**Exercise directions**
Nothing but an exact repeat of the data, with pictures removed, belongs in the answer.

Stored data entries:

┄┄┄┄┄┄

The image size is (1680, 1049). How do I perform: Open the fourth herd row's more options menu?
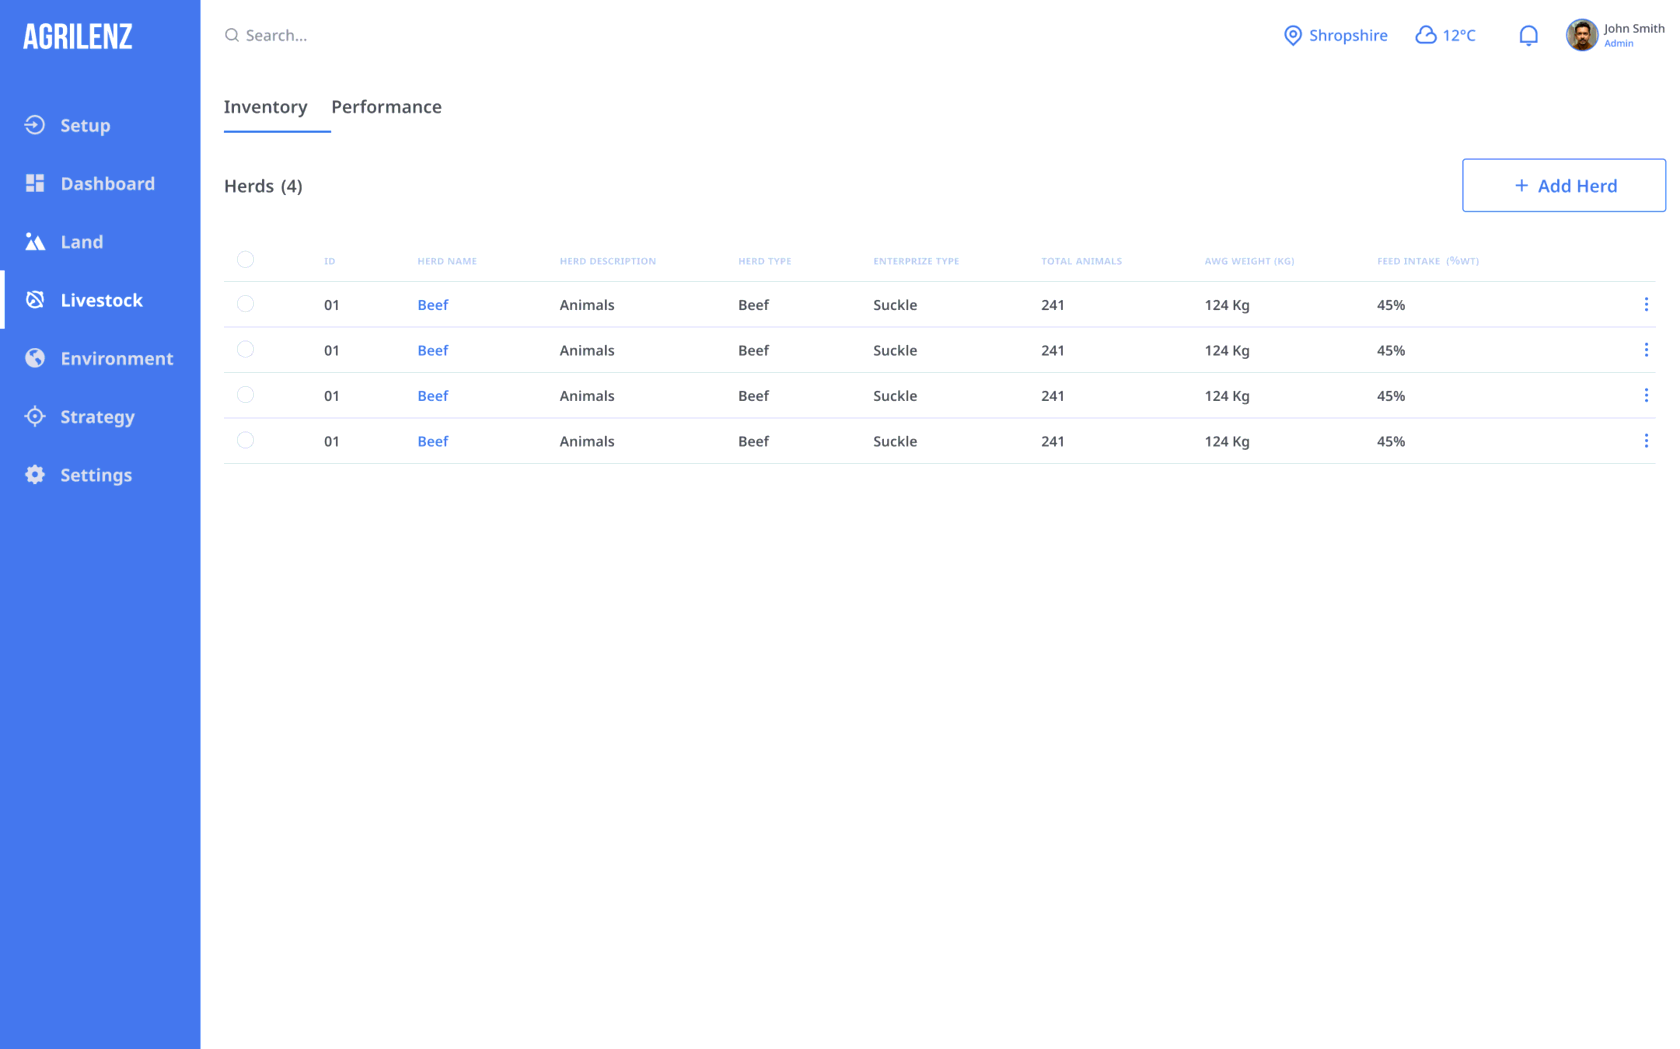click(x=1646, y=441)
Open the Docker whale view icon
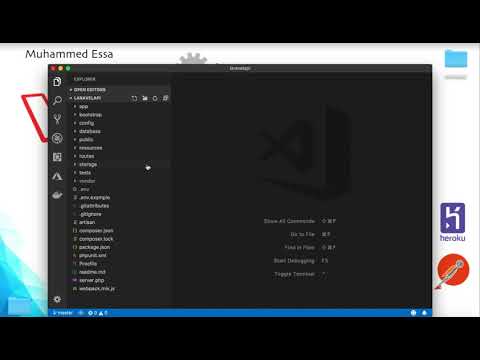This screenshot has height=360, width=480. pos(57,195)
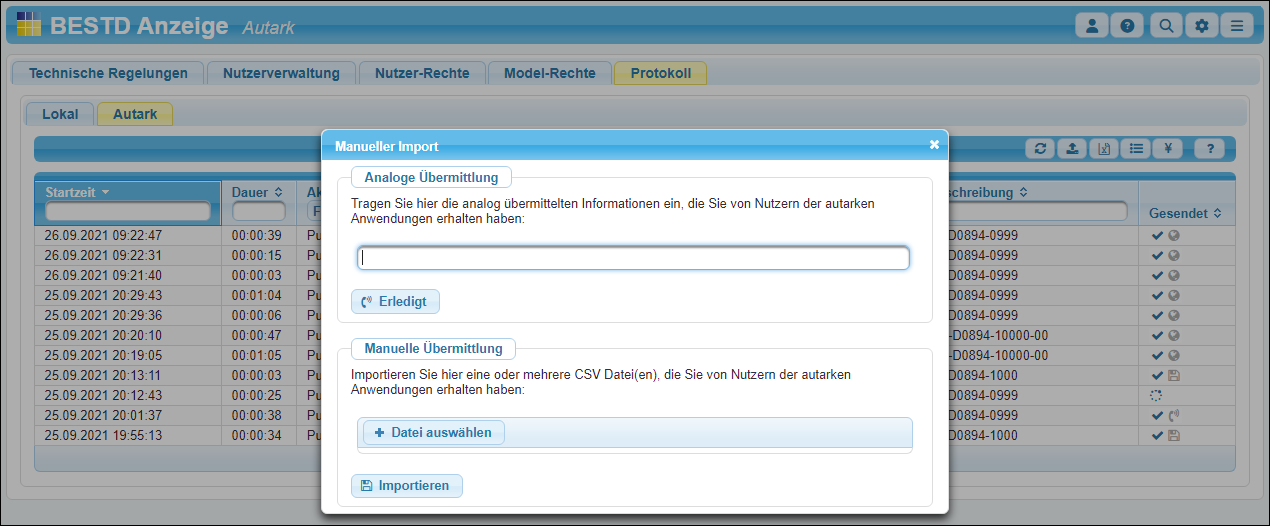Image resolution: width=1270 pixels, height=526 pixels.
Task: Click the Importieren button
Action: pos(406,486)
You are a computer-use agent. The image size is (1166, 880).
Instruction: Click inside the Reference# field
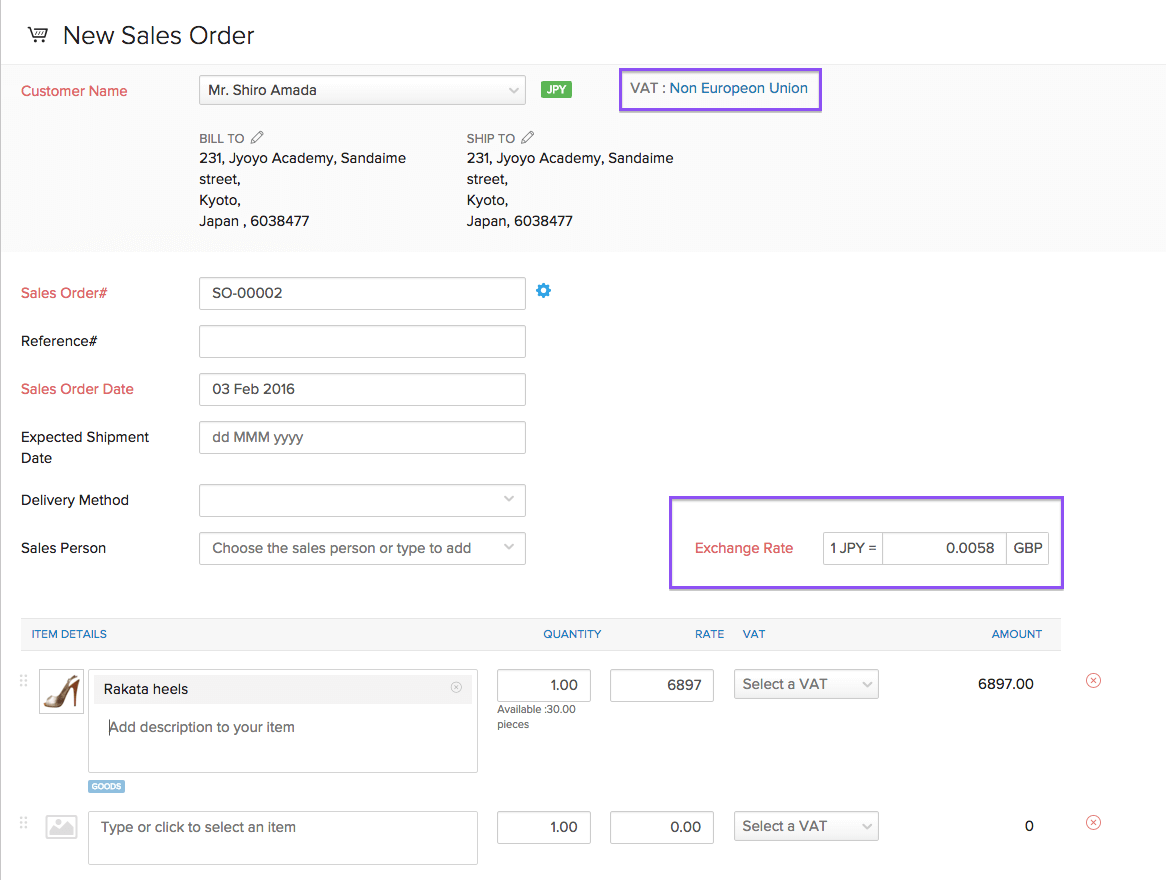[x=362, y=341]
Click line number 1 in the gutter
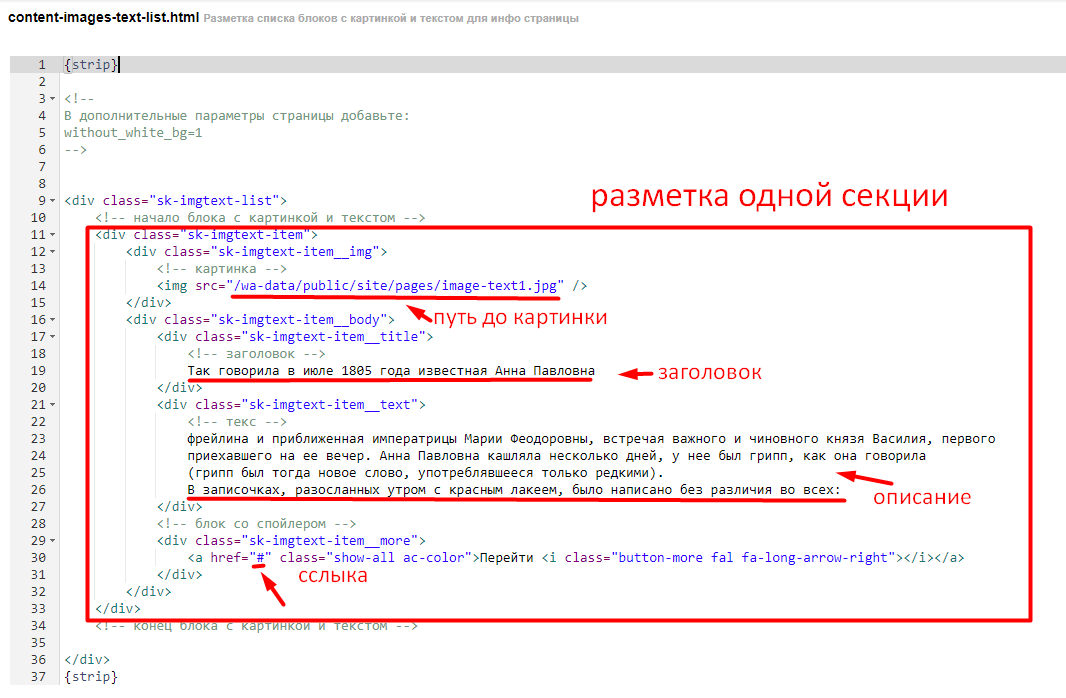1066x698 pixels. 41,65
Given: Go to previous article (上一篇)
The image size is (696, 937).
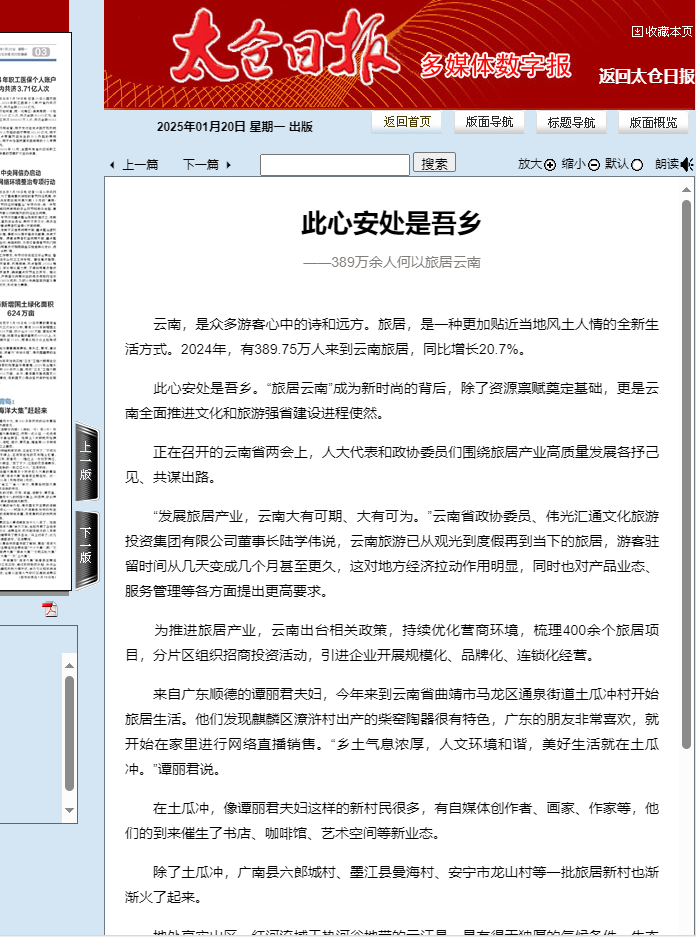Looking at the screenshot, I should point(133,165).
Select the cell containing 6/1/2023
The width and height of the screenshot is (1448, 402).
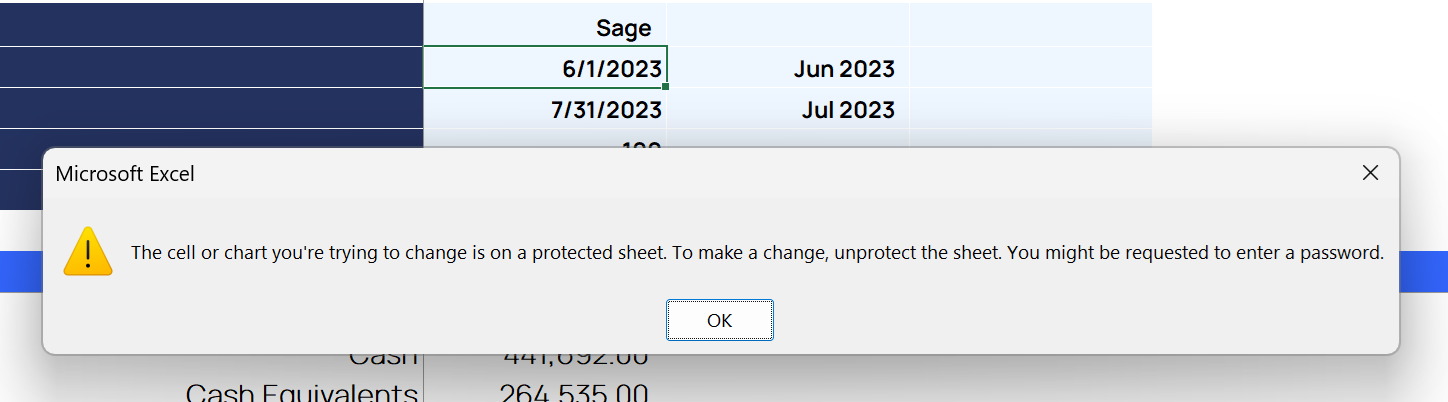click(x=545, y=68)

┄┄┄┄┄┄

**Problem solution**
The image size is (1680, 1049). How do I perform: Open the fourth herd row's more options menu?
click(x=1646, y=441)
Open the Docker whale view icon
This screenshot has height=360, width=480. pos(57,195)
Image resolution: width=1270 pixels, height=526 pixels.
Task: Click the Importieren button
Action: pos(406,486)
You are a computer-use agent. The image size is (1166, 880).
Instruction: Click inside the Reference# field
[x=362, y=341]
Click line number 1 in the gutter
1066x698 pixels. 41,65
Given: Go to previous article (上一篇)
The image size is (696, 937).
Looking at the screenshot, I should point(133,165).
Select the cell containing 6/1/2023
The width and height of the screenshot is (1448, 402).
click(x=545, y=68)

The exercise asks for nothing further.